Thurs 10th Aug: Original Sin – The Evidence

One thing for sure, ‘Original Sin’ is a reality and we don’t need to scratch too far beneath the surface of any human being to find ample evidence for it. Even when we carefully examine the lives of the greatest saints we will see that each one had ‘another’ side that may never have found expression in unacceptable behaviours, but was much more evident in judgements and attitudes. We can call this our ‘shadow side’ where every human being is like the Moon and born with a dark side. Even in souls that brilliantly reflect the Divine Light we need never be surprised to find that the dark side co-exists and sometimes expresses itself in ways that are shocking and unbelievable. We have a perception that God can only use souls that are all light, while the opposite seems to be the case. History has shown that while God looks for sincerity of heart, He often uses individuals who are deeply flawed to accomplish his work. In fact, the flaws and the cracks are precisely what he uses the most, to keep that person humble, and allow His light to shine through.

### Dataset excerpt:
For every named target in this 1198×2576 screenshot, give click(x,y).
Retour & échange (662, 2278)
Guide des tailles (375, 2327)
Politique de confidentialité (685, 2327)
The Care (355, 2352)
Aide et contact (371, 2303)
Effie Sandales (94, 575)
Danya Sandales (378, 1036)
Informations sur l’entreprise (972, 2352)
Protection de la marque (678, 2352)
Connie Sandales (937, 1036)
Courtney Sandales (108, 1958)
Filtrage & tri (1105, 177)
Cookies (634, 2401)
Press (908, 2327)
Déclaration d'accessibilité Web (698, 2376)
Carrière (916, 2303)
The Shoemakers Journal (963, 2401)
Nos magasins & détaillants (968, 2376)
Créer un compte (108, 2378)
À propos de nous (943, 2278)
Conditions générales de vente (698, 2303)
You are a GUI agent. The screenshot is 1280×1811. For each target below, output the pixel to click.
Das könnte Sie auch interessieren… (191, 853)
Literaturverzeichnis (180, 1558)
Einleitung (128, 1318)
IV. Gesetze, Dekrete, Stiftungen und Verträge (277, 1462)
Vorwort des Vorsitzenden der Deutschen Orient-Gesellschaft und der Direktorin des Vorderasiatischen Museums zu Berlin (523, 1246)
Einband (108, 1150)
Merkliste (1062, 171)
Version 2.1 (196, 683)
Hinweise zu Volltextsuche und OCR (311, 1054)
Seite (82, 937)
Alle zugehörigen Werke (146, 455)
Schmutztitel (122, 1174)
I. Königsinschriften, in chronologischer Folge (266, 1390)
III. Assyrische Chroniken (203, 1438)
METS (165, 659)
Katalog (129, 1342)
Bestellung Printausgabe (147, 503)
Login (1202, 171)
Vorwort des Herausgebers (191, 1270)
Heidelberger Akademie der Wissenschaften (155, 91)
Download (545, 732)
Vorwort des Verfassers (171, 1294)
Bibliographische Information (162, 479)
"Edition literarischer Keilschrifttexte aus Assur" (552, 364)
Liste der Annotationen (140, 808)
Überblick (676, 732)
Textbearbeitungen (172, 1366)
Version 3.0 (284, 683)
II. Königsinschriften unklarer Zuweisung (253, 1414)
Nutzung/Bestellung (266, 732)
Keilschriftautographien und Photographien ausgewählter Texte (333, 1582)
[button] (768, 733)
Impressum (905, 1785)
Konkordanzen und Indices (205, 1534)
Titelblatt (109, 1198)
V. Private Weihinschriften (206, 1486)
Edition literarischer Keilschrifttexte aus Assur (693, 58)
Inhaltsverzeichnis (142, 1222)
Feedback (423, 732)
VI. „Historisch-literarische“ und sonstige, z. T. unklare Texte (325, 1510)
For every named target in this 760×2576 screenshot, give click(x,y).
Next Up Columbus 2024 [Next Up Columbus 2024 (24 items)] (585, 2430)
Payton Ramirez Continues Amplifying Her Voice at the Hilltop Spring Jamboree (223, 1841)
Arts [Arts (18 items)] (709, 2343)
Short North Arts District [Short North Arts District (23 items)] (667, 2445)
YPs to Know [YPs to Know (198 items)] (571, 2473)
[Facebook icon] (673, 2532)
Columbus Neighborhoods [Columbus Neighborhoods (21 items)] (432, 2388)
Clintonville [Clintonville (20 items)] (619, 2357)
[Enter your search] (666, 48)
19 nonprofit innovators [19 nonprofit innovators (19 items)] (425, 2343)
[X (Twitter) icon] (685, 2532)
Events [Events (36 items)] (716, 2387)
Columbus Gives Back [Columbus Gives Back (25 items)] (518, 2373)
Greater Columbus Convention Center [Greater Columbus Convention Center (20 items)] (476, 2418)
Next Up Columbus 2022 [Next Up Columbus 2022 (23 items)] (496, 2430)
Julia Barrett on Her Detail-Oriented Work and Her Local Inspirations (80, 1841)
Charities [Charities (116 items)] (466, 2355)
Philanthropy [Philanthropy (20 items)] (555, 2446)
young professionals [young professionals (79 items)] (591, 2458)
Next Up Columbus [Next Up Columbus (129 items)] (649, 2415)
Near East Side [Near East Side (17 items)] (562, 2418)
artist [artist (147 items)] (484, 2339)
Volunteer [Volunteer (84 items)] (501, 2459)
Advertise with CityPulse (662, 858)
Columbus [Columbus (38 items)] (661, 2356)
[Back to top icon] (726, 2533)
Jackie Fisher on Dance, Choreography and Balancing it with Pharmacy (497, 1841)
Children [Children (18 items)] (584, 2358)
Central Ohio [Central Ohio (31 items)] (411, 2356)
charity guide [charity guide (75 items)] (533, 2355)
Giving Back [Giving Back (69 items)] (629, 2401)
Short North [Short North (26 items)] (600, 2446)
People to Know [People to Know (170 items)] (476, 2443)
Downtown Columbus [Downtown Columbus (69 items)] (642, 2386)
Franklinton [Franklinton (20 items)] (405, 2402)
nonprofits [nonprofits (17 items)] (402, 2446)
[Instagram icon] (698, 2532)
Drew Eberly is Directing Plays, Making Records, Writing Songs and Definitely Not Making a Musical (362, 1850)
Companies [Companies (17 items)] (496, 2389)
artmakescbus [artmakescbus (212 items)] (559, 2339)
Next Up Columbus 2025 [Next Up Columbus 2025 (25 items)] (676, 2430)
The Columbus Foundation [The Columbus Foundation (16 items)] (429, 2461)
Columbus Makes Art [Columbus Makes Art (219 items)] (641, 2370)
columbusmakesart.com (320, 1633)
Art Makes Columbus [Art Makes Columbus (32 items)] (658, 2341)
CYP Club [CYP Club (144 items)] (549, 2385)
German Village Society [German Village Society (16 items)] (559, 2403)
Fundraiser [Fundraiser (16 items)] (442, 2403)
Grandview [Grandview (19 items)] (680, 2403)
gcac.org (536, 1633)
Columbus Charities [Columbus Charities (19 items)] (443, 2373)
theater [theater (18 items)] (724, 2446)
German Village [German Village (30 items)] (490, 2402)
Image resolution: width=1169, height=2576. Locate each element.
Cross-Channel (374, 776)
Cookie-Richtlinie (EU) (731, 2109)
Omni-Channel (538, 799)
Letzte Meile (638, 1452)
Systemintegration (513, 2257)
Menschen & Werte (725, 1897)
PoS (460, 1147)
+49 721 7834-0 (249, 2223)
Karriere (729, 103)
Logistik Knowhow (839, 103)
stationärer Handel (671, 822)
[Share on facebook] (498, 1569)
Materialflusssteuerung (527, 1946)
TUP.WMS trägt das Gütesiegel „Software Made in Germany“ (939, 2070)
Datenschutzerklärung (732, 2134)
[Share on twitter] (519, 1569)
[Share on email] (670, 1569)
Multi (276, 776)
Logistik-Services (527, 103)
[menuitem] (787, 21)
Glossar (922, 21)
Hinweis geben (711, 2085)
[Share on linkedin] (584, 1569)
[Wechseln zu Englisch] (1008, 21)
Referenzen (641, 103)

### Written task:
In the reflection on Original Sin, what is every human being compared to? The listing above is separate material, unrelated to the reflection on Original Sin.

### Result of the task:
The Moon, born with a dark side.